INPUT MATERIAL
-- Opening Marker --

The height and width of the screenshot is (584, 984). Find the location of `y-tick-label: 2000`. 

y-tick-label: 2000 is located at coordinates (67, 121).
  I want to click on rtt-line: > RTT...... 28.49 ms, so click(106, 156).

-- Closing Marker --
-- Opening Marker --

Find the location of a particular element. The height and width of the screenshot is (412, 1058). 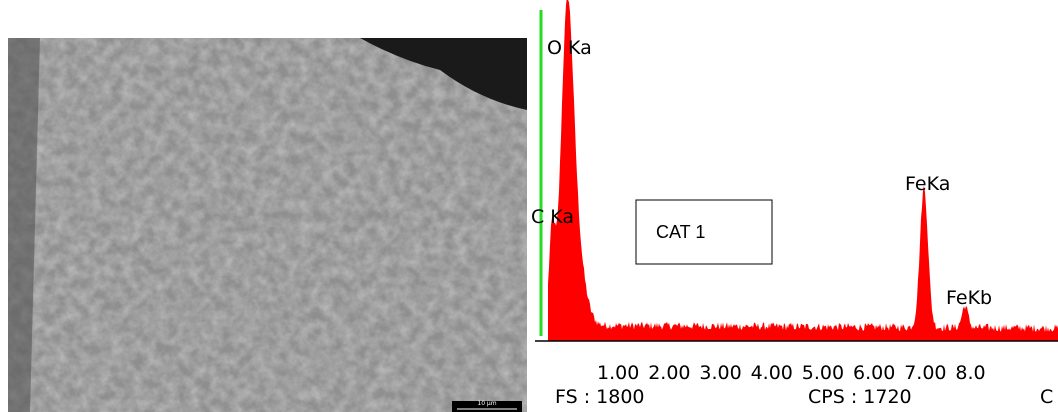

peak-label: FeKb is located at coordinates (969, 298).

-- Closing Marker --

YOUR ASSIGNMENT
Express everything from the line containing "Find the location of a" down to the line containing "peak-label: FeKb is" as a JSON list of strings, one string per line with blank lines omitted. Leave the pictures out of the answer.

TASK ANSWER
[
  "Find the location of a particular element. The height and width of the screenshot is (412, 1058). ",
  "peak-label: FeKb is located at coordinates (969, 298)."
]